13) Templates (ideas)
13. 1 Quota Policy (YAML)
yaml tenant: vip-eu class: gold compute:
cpu:
request: "8000m"
limit: "12000m"
memory:
request: "16Gi"
limit: "24Gi"
storage:
tier: hot iops_min: 8000 network:
egress_mbps_cap: 500 slo:
latency_p95_ms: 250 preemption:
protected: true burst:
allowed: true max_factor: 1.5
13. 2 Auto-zoom profile (fragment)
yaml autoscaling:
metric: "queue_depth" # или biz_sli.payment_latency_p95 target: 200 min_replicas: 6 max_replicas: 60 warm_pool: 4 cooldown_sec: 120
13. 3 Service class and queues
yaml class: gold sla:
wait_p95_ms: 150 queue:
partition: "gold-eu"
retry_policy:
attempts: 2 backoff_ms: 200 backpressure: "shape" # иначе drop/slow
13. 4 Resource Claim (People)
RFC: RES-OPS-2025-11
Цель: усилить on-call P2 на пике ноябрьских промо (EU)

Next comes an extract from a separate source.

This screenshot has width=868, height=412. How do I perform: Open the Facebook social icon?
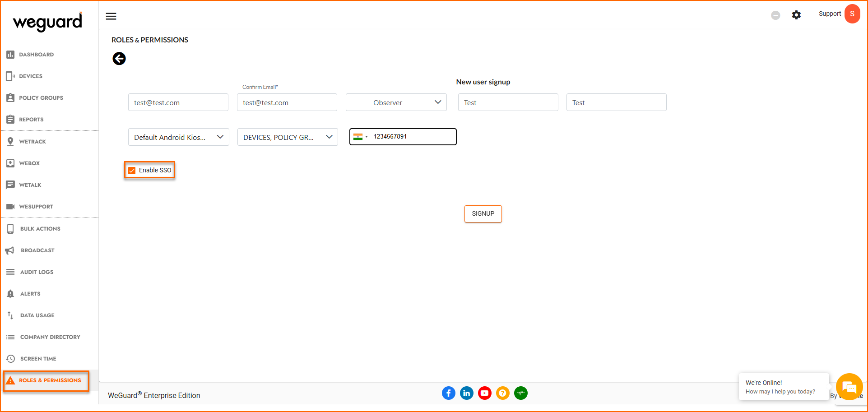448,393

Период: 2025-11-25..2025-12-05
Обоснование: прогноз трафика +30%, прошлогодний p95 MTTA ↑
Запрос: +1 P2 слот/сутки, +IC в prime-time
14) Procedures and automation
Planner bot: calculation of quotas from the history of traffic and SLO goals, PR to the policy repository.
Guardrails-bot: stop signal to deplors when the quota/oversubscription is insufficient.
Comms bot: notifications of teams about overspending/preemption/class change.
Annotations: maintenance releases/windows change weights/quotas for the duration of work (removal of suppression after).
15) Anti-patterns
One large pool for everyone without isolation "noisy neighbors."
Highlight "by sensation," without SLO and telemetry.
Uncontrolled burst without an upper limit → "strangle" neighbors.
Lack of backpressure/queues → a snowball of timeouts.
Ignore the cost of logs/egress - "quiet" budget leak.
Fixed quotas without seasonality/peaks → unavailability or overspending.
16) Implementation Roadmap (4-8 weeks)
1. Ned. 1-2: inventory of resources and services; Class assignment (gold/silver/bronze) primary quotas; basic SLOs.
2. Ned. 3-4: enable auto-scaling by SLI proxy; Configure queues and backpressure Isolate Tier-0 pools.
3. Ned. 5-6: FinOps reporting ($/unit, quotas, budget alerts); warm-pools and painted skales for peak days.
4. Ned. 7-8: Planner/Guardrails automation, tenant cabinet (quota/value visibility), quarterly review fairness & hotspots.
17) The bottom line
Resource allocation is not a one-time setup, but a live process built into SLO, telemetry, and FinOps. When priorities are formalized, quotas and limits - like code, isolation and elasticity - by default, and decisions are confirmed by metrics and cost, the system steadily survives peaks, protects critical flow and does not "burn through" the budget.